Stored items

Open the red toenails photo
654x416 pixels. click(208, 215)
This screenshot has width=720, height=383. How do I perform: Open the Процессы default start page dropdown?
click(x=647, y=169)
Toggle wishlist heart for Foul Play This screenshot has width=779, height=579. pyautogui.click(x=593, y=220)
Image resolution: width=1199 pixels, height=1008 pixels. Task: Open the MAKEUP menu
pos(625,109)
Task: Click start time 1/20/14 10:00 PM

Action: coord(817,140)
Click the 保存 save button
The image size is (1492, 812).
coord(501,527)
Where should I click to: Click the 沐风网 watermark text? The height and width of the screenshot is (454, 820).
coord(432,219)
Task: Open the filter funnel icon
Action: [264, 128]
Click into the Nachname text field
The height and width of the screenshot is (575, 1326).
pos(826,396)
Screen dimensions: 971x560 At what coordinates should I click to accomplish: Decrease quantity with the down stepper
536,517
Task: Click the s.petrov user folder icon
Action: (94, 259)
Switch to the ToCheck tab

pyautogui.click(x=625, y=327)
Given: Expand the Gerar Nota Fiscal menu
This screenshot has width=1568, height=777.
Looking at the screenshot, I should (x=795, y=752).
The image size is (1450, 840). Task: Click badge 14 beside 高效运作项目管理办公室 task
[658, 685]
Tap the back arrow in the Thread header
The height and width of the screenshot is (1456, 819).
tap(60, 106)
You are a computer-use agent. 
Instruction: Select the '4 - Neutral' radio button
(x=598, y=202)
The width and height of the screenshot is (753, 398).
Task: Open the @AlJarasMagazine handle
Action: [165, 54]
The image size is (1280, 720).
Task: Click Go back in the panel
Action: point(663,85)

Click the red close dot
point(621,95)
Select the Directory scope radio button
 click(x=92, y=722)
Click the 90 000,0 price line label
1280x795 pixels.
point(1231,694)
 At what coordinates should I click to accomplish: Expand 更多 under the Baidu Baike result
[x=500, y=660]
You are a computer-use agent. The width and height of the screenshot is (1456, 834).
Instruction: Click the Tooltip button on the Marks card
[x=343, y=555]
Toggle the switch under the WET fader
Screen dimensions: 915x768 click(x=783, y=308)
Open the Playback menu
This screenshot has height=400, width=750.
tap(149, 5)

▶ Required task: Please turn the records from the line with "Toggle wishlist heart" to the line with "pos(625,109)" into a two-column CSV with the headers input and output. Give one row per record, putting its text under input and its answer under output, each in a single quoted field with line breaks replaced by spaces.

▶ Exercise answer:
input,output
"Toggle wishlist heart for Foul Play This screenshot has width=779, height=579.","pyautogui.click(x=593, y=220)"
"Image resolution: width=1199 pixels, height=1008 pixels. Task: Open the MAKEUP menu","pos(625,109)"